Introduction
Introduction Statistics Contact Development Disclaimer Help
# taz.de -- Moscheen für Monheim: M wie Heimat
> Vor 23 Jahren kam Farid El Karrouchi nach Monheim. Heute ist er
> Busfahrer, Familienvater, Vorbildmigrant. Aber zum Ankommen gehören zwei
> Seiten.
Bild: Busfahrer Farid El Karrouchi: „Na, bist du wieder hier um zu nerven?“
MONHEIM taz | Mittwochmorgen 10.29 Uhr am Busbahnhof Monheim. Quietschend
öffnen sich Türen des Busses Nummer 971 in Richtung Solingen Bahnhof.
Vierte und letzte Runde für Farid El Karrouchi, 53. „Guten Morgen! Na
geht’s dir gut?“ begrüßt er seine Fahrgäste in einem leichten,
rheinländischen Singsang. Für einen Moment erscheinen die schmalen, dunklen
Augen im Rückspiegel, dann kreisen seine Hände über das Lenkrad und El
Karrouchi steuert auf die Landstraße in Richtung Langenfeld zu. Vorbei am
Einkaufszentrum, dem Berliner Viertel, vorbei auch an dem Betonwerk, neben
dem bald eine Moschee stehen könnte.

**Gespeicherte Daten**
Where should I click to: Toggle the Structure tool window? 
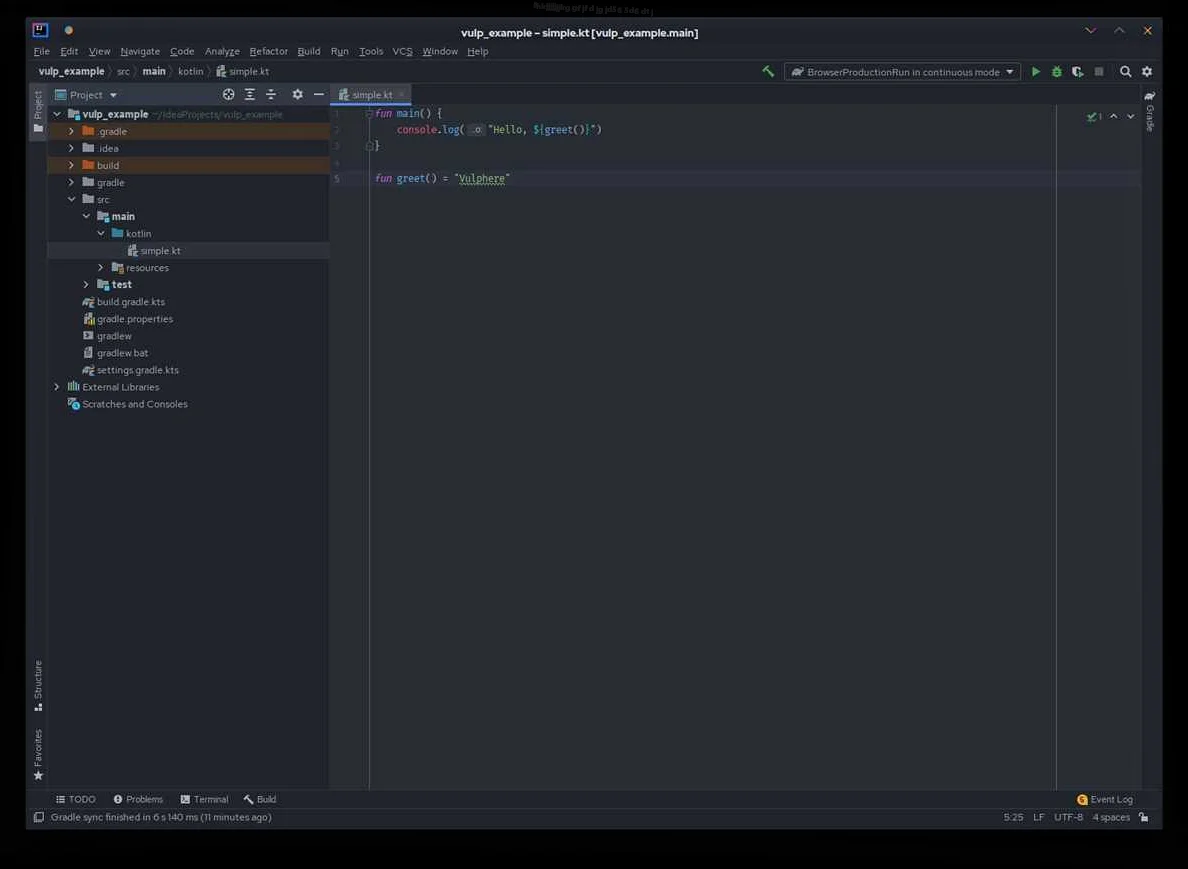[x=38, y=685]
--
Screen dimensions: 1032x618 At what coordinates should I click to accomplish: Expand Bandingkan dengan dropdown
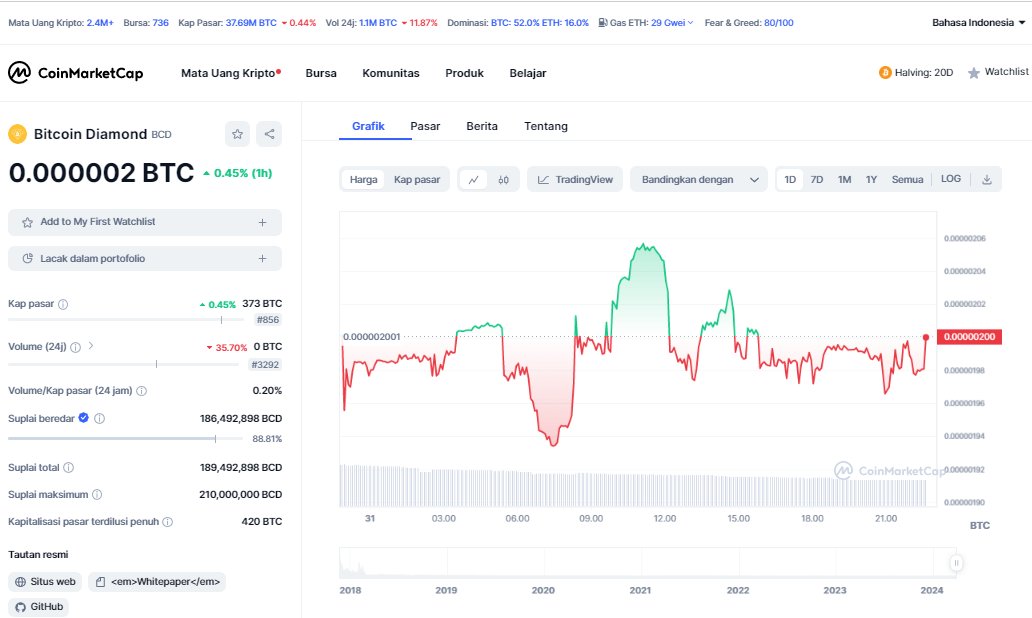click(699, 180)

**Schriftliche Aufgaben**
- 1) Ändere im Text über den Busfahrer aus Monheim den Abschnitt, der bei den Worten „Vierte und letzte“ beginnt und nach „Moschee stehen könnte.“ endet, und setze darin „Düsseldorf“ anstelle von „Langenfeld“.
- 2) Führe den Text über den Busfahrer aus Monheim nach seinem letzten Satz fort.

**Ergebnisse je Aufgabe**
- 1)
Vierte und letzte Runde für Farid El Karrouchi, 53. „Guten Morgen! Na
geht’s dir gut?“ begrüßt er seine Fahrgäste in einem leichten,
rheinländischen Singsang. Für einen Moment erscheinen die schmalen, dunklen
Augen im Rückspiegel, dann kreisen seine Hände über das Lenkrad und El
Karrouchi steuert auf die Landstraße in Richtung Düsseldorf zu. Vorbei am
Einkaufszentrum, dem Berliner Viertel, vorbei auch an dem Betonwerk, neben
dem bald eine Moschee stehen könnte.

- 2)
Hier und da hebt El Karrouchi den Zeigefinger zum Gruß. Jeder kennt hier
jeden, sagt er. Monheim, knapp 40.000 Einwohner, nicht zu groß, nicht zu
klein, weder Land noch Stadt, M wie Mittelmaß. Eine Altstadt mit ein paar
Fachwerkhäusern, holländischer Backsteincharme. Nächster Halt: Hackhausen.
Ein abgehetzter Mann mit einem Schweißband in Deutschlandfarben am Arm
steigt ein. „Na du? Bist wieder hier um zu nerven?“, wirft ihm El Karrouchi
lachend zu. „Wie immer“, antwortet der.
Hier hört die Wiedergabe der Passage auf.